Saved entries
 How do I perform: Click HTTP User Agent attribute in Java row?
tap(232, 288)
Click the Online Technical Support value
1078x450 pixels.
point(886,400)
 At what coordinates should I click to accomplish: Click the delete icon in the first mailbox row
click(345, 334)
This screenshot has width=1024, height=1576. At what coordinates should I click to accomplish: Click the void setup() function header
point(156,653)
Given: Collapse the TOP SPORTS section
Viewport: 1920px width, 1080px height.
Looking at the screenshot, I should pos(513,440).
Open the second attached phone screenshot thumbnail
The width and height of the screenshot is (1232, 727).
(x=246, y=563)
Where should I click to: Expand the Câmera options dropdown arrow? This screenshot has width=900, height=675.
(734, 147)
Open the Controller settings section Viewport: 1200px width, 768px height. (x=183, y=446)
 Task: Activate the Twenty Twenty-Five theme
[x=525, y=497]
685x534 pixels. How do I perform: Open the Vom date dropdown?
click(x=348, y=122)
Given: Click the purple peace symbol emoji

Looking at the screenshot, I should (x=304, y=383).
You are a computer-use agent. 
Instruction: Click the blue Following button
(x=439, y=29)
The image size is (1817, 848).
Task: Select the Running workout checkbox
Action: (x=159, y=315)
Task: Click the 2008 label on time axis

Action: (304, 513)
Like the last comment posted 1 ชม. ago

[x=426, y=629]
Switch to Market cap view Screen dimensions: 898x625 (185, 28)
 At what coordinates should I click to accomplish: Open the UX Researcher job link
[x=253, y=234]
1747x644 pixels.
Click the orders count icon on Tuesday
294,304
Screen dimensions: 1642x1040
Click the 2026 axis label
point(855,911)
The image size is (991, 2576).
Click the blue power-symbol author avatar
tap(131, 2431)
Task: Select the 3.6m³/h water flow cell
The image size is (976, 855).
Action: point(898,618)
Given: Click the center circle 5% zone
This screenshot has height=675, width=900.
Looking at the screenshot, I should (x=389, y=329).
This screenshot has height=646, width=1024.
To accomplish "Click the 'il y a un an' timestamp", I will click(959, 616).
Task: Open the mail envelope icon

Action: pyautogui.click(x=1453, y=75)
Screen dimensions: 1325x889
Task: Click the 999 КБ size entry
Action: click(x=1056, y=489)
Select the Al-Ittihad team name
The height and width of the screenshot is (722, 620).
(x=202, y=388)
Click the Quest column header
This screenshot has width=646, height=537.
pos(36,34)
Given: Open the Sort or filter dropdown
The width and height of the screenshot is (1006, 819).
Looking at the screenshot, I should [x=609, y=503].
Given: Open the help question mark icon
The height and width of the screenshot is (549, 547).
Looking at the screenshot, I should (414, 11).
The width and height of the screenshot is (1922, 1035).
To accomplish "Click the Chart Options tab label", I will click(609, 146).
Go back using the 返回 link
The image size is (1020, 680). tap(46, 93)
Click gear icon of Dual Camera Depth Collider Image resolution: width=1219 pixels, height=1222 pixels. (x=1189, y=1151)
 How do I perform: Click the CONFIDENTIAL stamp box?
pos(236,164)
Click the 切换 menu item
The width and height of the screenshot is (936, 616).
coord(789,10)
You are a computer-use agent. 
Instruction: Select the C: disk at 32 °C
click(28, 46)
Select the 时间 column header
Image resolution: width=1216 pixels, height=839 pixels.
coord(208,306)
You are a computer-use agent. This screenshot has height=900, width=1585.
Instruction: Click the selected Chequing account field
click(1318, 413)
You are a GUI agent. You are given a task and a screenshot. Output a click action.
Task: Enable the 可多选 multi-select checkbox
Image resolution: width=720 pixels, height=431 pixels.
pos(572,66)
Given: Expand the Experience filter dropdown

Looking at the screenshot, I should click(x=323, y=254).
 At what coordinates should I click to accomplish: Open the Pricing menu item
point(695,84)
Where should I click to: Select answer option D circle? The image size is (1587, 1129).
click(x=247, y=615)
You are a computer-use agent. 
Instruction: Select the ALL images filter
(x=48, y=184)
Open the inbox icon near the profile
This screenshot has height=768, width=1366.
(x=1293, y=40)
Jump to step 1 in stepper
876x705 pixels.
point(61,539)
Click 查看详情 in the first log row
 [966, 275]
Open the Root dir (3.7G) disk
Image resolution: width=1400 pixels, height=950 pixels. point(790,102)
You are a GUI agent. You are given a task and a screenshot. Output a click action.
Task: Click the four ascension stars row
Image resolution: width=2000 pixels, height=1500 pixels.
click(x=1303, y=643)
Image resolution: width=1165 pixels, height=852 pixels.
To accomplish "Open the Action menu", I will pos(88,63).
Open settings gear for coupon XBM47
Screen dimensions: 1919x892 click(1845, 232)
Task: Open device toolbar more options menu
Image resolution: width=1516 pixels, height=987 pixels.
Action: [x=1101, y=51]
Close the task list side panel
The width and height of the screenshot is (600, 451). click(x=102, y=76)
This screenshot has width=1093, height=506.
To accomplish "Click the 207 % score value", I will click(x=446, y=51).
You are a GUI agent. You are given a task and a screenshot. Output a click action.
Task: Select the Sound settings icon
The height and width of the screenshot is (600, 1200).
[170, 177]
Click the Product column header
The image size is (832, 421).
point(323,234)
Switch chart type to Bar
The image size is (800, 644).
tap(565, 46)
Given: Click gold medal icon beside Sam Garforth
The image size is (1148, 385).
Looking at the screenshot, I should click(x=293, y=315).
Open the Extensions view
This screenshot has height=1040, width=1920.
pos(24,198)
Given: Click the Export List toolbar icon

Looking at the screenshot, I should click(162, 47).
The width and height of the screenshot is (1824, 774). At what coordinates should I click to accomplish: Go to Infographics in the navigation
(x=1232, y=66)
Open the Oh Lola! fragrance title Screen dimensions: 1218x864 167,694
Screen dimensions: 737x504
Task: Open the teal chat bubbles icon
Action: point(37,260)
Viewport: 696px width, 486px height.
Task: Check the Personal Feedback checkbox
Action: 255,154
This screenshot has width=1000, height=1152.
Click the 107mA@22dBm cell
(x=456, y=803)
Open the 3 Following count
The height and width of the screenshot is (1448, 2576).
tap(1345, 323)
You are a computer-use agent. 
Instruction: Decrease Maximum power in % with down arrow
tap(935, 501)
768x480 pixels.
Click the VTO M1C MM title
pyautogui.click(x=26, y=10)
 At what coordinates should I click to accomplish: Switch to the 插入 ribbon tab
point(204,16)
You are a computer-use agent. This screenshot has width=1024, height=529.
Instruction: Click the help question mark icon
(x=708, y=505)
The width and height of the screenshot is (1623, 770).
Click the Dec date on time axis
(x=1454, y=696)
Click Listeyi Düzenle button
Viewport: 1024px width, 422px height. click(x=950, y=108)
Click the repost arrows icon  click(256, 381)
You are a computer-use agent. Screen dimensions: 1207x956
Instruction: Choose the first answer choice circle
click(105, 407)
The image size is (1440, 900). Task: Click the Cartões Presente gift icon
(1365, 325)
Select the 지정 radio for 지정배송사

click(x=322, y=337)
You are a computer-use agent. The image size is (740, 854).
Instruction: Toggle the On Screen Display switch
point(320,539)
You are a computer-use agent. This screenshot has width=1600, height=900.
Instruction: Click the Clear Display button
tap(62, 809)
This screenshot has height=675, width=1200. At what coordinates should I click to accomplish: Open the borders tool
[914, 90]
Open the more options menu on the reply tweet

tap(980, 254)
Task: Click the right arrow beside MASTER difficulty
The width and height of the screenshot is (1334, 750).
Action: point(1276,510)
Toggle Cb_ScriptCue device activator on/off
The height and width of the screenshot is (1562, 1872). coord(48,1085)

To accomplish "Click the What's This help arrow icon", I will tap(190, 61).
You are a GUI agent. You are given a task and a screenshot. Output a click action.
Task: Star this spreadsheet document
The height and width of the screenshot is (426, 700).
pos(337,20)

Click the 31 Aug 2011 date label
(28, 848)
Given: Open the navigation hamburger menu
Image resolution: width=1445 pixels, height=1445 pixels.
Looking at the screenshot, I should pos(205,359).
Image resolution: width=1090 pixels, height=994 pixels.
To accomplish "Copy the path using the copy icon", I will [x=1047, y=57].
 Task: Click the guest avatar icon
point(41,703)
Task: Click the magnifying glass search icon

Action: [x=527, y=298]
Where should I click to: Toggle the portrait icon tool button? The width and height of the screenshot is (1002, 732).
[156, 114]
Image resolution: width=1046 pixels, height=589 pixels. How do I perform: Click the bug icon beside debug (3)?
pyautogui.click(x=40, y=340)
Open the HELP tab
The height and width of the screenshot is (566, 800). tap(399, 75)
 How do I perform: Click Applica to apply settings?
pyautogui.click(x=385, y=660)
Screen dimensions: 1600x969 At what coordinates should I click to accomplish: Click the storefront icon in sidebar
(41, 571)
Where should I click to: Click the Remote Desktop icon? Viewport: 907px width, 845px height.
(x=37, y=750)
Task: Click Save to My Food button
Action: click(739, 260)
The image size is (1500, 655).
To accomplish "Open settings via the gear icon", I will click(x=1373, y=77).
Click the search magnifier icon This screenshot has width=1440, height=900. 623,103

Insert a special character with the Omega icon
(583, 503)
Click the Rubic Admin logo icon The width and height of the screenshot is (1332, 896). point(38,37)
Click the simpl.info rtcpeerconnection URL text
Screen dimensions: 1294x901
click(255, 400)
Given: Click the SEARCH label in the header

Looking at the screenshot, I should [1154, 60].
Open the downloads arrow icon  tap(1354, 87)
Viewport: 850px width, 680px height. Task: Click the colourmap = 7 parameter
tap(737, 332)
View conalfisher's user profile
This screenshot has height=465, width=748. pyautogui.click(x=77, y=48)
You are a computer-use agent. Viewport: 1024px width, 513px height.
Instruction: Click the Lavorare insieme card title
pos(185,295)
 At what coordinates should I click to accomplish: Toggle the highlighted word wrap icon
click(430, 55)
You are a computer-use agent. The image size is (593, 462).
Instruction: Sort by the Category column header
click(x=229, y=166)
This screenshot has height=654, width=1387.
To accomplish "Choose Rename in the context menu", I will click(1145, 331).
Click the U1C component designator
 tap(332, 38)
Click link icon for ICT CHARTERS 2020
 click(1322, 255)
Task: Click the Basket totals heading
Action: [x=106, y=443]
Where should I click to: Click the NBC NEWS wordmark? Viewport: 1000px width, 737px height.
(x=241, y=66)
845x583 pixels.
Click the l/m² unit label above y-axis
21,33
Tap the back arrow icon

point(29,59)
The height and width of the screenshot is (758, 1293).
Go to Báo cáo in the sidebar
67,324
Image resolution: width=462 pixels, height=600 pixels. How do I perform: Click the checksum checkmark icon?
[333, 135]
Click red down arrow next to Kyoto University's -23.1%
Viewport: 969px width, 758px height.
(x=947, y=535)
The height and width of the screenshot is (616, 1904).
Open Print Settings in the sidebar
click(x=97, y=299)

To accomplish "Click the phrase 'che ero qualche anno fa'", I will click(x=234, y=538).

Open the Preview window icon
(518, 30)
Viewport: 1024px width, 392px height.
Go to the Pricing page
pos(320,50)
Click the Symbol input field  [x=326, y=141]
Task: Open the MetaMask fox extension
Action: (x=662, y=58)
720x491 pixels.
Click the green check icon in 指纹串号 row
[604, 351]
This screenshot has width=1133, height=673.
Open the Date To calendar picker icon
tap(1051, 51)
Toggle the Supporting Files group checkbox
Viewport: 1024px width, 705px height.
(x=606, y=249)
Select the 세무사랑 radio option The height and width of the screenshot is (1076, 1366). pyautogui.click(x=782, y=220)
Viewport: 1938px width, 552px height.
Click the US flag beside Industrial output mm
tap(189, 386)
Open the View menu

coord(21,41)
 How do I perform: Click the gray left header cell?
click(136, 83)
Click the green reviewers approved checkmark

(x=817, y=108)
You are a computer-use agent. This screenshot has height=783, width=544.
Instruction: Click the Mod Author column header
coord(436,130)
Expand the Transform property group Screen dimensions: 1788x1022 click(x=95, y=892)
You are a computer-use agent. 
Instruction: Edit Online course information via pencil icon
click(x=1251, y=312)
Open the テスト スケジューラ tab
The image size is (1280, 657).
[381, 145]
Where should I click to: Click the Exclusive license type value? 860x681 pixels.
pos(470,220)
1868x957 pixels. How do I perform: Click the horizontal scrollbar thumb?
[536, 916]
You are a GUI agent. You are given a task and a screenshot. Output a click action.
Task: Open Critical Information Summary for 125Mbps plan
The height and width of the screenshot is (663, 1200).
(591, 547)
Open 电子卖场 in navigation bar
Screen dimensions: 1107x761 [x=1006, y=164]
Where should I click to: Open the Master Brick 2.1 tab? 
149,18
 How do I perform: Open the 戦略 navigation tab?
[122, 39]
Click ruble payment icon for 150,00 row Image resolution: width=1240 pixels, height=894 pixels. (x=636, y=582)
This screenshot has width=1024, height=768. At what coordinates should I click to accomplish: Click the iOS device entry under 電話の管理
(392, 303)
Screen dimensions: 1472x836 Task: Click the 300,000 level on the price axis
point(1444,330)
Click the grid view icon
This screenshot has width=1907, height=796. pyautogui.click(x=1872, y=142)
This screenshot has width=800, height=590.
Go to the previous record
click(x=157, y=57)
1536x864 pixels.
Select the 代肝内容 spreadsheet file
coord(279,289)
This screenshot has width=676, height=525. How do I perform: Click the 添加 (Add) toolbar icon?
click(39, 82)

## [TASK PROMPT]
Report each line in the entries where the string "group" occurs.

## [REPLY]
Toggle the Supporting Files group checkbox
Expand the Transform property group Screen dimensions: 1788x1022 click(x=95, y=892)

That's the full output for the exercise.